De Garis would stay as CMO for another year. In that time she, like most SWH staff, would suffer through bouts of serious sickness including typhoid, dysentery, and malaria. However, she remained an effective leader. She was a strict disciplinarian, but fair according to her staff, who saw her as their "guide, philosopher and friend'. She continued to experience deep mourning for Thomson, and this was compounded in June 1918 when her mother died unexpectedly from a heart attack. Missing her family, she resigned as CMO in September 1918. She said of her time in Macedonia:"I shall always remember my association with the SWH with pleasure. Practical experience has convinced me that women run things very well, making me a more ardent feminist than ever".De Garis was awarded a third class Order of St. Sava medal for her service.

Following De Garis's resignation, Dr. Isobel Emslie became the third and final Chief Medical Officer, who led the unit to the end of the war.

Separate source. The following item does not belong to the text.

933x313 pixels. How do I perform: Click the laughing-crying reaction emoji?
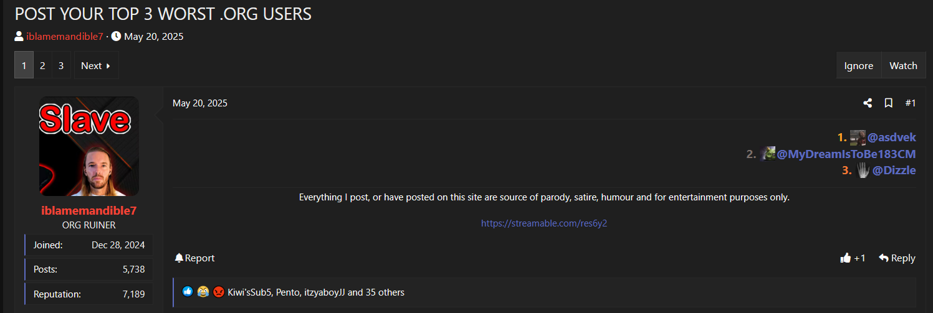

In Dr Isobel Emslie's words: "The spirit of this unit was a very pleasant one; the big, happy family of women was so entirely thrown on its own resources that it formed a very united body. Most of the sisters had been so much with the Serbians that they had learnt the language and were thoroughly in sympathy with them. Ours was a Serbian Army hospital, and we took our orders directly from Army Headquarters."At the advanced dressing station established three hours drive further up Kaimaktsalan the unit took casualties direct from the battlefield. Dr Bennett wrote of the girls' courage during bombardment. However malaria and dysentery took such a toll on the staff that the station was closed in September 1917.

==Closure of the Unit==
On 30 September 1918 the unit received news of the armistice with Bulgaria and on the morning of 23 October the unit started for northern Serbia with a convoy of nine vehicles on a 311 kilometre trek. All the staff made the trip and the unit set up in an abandoned army barracks in Vranje. The unit was in operation until October 1919. Fifty two of the members of the Vranje Unit were decorated with the Royal Red Cross and several also received the Order of Saint Sava.